13 min read NixOS Forgejo CI/CD Flakes

The problem: update fatigue

Every NixOS machine you manage needs its flake inputs updated, its configuration rebuilt, and the new generation activated. Do it manually and you either fall behind on security patches or spend your weekends SSH-ing into servers. Script it naively and you ship untested updates straight to production.

The ideal workflow:

  1. CI updates flake.lock on a schedule and shows you exactly what changed.
  2. You review and merge a pull request with per-host package diffs.
  3. Hosts self-upgrade from the merged commit — no manual intervention, no surprises.
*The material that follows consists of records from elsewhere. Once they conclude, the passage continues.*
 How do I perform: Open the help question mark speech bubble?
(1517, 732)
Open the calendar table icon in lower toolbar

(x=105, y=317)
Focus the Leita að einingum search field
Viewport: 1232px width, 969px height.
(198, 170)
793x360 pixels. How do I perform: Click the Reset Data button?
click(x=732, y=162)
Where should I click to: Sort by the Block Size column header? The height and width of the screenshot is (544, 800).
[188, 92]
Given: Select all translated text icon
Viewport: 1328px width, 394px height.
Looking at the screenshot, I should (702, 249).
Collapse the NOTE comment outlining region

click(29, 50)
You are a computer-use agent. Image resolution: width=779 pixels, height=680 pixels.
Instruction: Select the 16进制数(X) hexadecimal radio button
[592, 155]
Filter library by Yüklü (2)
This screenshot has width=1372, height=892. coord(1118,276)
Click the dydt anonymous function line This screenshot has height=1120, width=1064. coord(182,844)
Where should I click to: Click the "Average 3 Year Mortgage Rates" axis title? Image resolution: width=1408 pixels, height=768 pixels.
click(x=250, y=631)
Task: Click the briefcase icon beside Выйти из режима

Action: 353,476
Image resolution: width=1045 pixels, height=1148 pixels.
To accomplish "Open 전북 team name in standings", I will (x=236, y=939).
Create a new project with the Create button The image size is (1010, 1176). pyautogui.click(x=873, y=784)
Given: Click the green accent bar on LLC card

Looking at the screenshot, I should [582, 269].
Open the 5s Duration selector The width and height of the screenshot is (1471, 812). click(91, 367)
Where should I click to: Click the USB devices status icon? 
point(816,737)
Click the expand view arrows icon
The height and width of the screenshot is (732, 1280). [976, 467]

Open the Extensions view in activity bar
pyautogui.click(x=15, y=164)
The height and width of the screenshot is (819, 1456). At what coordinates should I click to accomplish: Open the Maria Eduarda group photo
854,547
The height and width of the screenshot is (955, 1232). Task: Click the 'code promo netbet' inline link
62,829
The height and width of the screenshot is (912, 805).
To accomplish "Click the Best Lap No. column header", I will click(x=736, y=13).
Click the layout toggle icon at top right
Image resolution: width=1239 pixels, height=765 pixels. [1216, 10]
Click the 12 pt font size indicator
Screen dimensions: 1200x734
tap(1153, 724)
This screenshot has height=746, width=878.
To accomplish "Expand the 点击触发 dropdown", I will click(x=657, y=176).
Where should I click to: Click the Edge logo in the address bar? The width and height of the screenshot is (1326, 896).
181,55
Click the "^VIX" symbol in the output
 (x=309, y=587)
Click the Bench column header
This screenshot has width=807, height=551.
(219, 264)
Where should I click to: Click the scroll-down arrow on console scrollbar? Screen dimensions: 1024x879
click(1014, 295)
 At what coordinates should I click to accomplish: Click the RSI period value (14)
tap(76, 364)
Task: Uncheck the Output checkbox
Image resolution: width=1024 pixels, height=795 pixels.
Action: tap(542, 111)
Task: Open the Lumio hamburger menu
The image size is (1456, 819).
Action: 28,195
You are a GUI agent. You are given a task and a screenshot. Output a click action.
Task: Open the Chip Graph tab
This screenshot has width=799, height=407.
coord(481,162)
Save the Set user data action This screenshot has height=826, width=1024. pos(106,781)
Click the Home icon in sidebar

This guide builds exactly that with a Forgejo Actions workflow and a small NixOS module.

Architecture

The system has two independent timers, staggered one hour apart:

ComponentRuns atWhat it does
Forgejo Actions workflow04:00 UTCUpdates flake.lock, builds all hosts before and after, opens a PR with diffs
NixOS auto-upgrade timer05:00 (host-local)Fetches main, builds own configuration, runs nixos-rebuild switch
Interaction flow
sequenceDiagram participant CI as Forgejo CI participant Repo as 🗂 Git Repo participant Host as NixOS Host participant You rect rgba(126, 186, 228, 0.08) Note over CI,Repo: Daily — 04:00 UTC CI->>CI: nix flake update CI->>CI: Build all hosts before & after CI->>CI: nvd diff per host CI->>Repo: Open PR with diff report end rect rgba(126, 186, 228, 0.04) Note over Repo,You: Whenever ready (hours, days, …) You->>Repo: Review diffs & merge PR end rect rgba(126, 186, 228, 0.08) Note over Host,Repo: Daily — 05:00 host-local Host->>Repo: Fetch main Host->>Host: nix build (--no-update-lock-file) Host->>Host: nixos-rebuild switch Note over Host,Repo: No-op if main is unchanged end
Branch lifecycle
gitGraph commit id: " " commit id: " " branch auto/flake-update checkout auto/flake-update commit id: "chore: update flake inputs" checkout main merge auto/flake-update id: "merge PR" commit id: "hosts rebuild" type: HIGHLIGHT commit id: " " commit id: " "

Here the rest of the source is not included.